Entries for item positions
_ _ _ _ _ _ _
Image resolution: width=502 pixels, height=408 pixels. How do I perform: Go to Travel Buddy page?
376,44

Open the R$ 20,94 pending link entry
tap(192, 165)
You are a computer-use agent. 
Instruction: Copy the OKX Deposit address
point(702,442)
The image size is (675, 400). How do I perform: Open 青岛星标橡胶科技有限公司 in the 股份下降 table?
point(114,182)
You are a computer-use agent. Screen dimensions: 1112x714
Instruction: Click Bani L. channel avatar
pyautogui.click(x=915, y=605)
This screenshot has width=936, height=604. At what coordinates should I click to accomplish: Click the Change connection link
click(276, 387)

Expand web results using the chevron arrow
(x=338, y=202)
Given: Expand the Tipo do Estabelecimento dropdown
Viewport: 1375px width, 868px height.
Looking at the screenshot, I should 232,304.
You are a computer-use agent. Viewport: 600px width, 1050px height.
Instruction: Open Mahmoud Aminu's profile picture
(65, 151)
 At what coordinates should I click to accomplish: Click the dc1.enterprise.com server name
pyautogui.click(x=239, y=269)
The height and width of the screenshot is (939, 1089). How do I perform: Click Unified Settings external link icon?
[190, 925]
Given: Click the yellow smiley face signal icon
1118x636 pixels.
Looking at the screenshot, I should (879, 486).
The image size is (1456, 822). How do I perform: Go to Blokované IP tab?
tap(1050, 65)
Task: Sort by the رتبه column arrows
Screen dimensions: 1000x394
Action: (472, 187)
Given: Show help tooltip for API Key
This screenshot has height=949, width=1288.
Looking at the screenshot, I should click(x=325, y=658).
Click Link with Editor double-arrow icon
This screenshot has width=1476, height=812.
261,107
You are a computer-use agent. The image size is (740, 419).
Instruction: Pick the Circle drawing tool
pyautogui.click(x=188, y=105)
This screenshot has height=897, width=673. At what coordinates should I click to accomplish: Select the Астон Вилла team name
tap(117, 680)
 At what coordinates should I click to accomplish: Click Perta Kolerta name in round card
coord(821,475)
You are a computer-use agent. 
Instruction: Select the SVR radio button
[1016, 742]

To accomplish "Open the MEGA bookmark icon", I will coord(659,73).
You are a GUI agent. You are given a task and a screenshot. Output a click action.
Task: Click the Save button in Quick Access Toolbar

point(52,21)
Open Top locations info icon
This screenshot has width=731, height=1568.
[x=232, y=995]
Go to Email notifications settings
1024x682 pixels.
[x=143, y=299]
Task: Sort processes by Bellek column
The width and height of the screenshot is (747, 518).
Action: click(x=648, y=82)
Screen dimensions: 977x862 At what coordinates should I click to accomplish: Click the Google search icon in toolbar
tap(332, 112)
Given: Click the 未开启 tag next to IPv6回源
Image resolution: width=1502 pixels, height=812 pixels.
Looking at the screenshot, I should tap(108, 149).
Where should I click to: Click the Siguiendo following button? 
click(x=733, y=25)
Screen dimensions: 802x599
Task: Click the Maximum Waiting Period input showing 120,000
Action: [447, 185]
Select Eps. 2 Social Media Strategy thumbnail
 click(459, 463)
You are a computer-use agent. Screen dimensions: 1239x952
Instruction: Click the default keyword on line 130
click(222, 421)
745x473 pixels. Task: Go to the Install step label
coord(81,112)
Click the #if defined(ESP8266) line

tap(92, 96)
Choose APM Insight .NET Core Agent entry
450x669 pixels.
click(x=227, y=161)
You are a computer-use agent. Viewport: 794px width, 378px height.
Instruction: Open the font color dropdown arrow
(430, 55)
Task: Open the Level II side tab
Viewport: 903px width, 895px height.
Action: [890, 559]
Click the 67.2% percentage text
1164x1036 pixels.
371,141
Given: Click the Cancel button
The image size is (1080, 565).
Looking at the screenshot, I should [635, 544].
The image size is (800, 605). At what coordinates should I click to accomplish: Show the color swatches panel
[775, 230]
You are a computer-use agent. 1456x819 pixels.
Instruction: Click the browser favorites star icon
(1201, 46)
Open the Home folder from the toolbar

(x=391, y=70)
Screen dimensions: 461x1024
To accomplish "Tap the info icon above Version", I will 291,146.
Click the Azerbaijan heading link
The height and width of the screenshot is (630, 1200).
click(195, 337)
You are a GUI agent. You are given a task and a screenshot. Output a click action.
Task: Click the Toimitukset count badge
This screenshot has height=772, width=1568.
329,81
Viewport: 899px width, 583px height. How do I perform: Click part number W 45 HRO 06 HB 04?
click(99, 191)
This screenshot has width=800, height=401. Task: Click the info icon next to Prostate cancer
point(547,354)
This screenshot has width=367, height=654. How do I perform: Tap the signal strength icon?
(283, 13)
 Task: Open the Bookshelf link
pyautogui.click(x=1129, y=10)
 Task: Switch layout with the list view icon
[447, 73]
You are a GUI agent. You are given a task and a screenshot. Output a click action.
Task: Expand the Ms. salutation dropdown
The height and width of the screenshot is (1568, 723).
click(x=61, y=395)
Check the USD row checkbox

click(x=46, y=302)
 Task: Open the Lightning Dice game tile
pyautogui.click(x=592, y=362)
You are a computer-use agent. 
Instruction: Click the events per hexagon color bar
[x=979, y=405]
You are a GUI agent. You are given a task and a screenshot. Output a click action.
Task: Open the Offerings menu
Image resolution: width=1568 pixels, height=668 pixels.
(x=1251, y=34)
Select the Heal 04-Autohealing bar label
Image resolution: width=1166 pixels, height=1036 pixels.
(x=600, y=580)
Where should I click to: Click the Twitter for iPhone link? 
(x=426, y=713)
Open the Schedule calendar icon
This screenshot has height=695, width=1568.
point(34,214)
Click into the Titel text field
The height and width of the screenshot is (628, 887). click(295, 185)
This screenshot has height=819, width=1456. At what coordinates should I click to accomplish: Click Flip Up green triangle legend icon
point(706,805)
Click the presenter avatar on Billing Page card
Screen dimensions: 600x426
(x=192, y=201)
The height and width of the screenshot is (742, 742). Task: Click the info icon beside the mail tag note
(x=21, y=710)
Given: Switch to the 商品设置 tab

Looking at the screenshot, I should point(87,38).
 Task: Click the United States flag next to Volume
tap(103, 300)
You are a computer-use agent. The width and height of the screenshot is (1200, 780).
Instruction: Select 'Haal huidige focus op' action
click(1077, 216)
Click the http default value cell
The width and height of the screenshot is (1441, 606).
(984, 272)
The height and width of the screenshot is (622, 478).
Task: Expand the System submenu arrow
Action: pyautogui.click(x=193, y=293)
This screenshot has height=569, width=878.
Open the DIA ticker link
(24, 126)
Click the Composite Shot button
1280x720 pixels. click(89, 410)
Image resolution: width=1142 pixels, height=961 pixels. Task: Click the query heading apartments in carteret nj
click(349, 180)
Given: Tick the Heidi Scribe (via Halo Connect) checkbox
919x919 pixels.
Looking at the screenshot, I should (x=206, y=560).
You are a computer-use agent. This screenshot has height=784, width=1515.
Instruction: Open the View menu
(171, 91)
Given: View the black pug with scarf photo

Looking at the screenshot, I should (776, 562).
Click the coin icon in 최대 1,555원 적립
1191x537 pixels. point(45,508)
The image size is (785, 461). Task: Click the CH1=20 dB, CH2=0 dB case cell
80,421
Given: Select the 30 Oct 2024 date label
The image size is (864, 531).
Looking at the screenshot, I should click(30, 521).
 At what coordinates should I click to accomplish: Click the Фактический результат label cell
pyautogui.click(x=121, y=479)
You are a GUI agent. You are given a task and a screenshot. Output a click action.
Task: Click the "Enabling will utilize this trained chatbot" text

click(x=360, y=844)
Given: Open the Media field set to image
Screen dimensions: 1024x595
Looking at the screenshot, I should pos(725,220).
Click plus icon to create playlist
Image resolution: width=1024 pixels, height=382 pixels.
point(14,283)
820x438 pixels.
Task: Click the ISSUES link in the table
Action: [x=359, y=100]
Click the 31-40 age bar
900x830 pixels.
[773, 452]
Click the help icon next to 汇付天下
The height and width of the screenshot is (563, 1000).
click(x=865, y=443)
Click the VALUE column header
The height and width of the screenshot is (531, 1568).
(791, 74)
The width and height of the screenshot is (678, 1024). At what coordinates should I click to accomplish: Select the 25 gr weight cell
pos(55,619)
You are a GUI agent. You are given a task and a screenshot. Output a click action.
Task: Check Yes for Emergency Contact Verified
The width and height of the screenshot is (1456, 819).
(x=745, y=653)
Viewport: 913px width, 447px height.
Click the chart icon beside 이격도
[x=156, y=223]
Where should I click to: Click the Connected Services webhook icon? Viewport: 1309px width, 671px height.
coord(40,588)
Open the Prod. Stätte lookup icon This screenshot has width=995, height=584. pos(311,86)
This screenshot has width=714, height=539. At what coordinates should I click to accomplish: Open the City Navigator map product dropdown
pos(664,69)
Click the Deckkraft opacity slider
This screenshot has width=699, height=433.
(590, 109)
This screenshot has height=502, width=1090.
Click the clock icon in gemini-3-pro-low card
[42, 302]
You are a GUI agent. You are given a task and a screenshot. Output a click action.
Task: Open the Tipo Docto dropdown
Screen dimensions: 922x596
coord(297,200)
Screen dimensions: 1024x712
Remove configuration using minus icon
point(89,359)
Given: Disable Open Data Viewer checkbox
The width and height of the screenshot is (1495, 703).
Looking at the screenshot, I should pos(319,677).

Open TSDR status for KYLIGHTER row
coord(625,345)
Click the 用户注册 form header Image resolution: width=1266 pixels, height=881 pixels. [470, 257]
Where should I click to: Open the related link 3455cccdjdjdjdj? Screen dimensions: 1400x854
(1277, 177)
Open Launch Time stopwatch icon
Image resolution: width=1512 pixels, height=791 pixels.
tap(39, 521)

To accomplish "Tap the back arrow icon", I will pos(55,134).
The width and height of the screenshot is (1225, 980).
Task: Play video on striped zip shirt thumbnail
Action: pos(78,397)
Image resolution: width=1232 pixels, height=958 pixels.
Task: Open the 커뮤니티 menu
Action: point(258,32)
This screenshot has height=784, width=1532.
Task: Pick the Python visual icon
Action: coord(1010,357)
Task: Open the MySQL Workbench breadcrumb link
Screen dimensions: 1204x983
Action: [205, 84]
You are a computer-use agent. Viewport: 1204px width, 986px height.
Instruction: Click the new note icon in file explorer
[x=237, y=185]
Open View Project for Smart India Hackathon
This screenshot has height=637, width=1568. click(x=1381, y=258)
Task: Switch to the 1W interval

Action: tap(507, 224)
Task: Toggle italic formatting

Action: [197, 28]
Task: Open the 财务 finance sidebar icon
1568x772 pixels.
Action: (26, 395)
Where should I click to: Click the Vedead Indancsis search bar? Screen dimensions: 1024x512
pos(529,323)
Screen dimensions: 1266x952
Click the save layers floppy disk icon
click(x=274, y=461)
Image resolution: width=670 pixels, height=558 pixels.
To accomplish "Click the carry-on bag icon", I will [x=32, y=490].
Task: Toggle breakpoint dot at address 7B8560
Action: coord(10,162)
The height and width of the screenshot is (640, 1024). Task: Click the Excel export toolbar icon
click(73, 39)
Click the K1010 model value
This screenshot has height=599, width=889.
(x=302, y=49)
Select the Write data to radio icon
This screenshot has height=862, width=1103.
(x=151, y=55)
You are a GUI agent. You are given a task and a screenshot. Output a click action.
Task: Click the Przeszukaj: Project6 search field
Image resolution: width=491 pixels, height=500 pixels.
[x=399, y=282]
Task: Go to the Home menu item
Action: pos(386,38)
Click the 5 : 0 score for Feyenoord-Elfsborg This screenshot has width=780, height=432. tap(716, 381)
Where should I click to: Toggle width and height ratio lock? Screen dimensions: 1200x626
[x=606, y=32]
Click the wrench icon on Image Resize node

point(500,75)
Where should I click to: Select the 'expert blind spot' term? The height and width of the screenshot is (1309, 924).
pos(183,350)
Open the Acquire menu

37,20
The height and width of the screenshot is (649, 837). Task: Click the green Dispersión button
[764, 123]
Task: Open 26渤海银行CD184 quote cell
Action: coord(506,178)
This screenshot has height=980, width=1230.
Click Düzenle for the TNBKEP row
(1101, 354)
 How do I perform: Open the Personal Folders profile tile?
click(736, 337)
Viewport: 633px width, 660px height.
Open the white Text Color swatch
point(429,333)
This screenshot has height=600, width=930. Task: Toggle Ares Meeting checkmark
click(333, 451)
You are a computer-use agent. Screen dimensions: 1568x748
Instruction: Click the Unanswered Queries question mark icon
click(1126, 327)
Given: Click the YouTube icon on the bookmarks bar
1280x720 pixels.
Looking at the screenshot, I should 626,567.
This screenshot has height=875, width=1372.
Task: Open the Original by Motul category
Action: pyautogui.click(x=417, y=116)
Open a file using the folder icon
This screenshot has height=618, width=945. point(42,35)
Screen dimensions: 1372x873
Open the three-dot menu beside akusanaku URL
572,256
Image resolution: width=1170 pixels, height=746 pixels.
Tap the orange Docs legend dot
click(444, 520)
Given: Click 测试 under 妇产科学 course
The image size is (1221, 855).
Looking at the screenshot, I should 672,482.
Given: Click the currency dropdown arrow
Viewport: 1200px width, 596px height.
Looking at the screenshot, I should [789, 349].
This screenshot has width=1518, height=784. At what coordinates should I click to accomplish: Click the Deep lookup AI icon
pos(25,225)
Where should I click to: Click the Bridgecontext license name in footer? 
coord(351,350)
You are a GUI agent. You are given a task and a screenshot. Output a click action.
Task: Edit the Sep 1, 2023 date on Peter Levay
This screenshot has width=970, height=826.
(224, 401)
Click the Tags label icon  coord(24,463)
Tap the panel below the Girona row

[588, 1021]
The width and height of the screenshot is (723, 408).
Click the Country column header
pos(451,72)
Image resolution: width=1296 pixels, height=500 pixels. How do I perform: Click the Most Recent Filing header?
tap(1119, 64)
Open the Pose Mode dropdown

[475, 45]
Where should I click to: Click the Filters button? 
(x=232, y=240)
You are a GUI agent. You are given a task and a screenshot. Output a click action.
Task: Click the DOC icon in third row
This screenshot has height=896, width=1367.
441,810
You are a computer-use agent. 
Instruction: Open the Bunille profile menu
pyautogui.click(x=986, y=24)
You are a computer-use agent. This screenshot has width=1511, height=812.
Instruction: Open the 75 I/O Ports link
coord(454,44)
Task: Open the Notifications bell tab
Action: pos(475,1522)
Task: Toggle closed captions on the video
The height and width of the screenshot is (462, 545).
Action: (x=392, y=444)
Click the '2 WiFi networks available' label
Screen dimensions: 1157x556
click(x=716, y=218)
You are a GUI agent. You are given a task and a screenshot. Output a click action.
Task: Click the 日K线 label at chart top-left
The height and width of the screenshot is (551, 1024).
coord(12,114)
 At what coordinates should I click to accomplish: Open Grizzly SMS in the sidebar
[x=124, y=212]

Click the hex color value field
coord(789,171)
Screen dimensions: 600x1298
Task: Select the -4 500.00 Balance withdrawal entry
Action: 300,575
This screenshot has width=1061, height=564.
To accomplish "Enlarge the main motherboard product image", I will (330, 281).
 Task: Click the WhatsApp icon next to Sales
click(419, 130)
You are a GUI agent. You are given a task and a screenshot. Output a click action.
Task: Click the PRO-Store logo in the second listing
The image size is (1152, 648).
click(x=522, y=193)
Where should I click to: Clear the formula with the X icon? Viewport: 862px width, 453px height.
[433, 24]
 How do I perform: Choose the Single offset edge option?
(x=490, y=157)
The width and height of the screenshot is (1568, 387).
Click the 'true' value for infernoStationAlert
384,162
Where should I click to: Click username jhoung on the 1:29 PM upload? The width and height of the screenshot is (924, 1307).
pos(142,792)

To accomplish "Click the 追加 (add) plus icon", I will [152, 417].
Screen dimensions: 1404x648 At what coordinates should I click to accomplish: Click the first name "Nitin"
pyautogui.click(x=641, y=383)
_ _ _ _ _ _ _
**Work to be completed**.
Please repeat, word for word, the lines that open with the one containing "This screenshot has height=897, width=673." and close with the one containing "click(222, 421)", both included. Give only those lines.

**Exercise response**.
This screenshot has height=897, width=673. At what coordinates should I click to accomplish: Select the Астон Вилла team name
tap(117, 680)
 At what coordinates should I click to accomplish: Click Perta Kolerta name in round card
coord(821,475)
You are a computer-use agent. 
Instruction: Select the SVR radio button
[1016, 742]

To accomplish "Open the MEGA bookmark icon", I will coord(659,73).
You are a GUI agent. You are given a task and a screenshot. Output a click action.
Task: Click the Save button in Quick Access Toolbar

point(52,21)
Open Top locations info icon
This screenshot has width=731, height=1568.
[x=232, y=995]
Go to Email notifications settings
1024x682 pixels.
[x=143, y=299]
Task: Sort processes by Bellek column
The width and height of the screenshot is (747, 518).
Action: click(x=648, y=82)
Screen dimensions: 977x862 At what coordinates should I click to accomplish: Click the Google search icon in toolbar
tap(332, 112)
Given: Click the 未开启 tag next to IPv6回源
Image resolution: width=1502 pixels, height=812 pixels.
Looking at the screenshot, I should tap(108, 149).
Where should I click to: Click the Siguiendo following button? 
click(x=733, y=25)
Screen dimensions: 802x599
Task: Click the Maximum Waiting Period input showing 120,000
Action: [447, 185]
Select Eps. 2 Social Media Strategy thumbnail
 click(459, 463)
You are a computer-use agent. Screen dimensions: 1239x952
Instruction: Click the default keyword on line 130
click(222, 421)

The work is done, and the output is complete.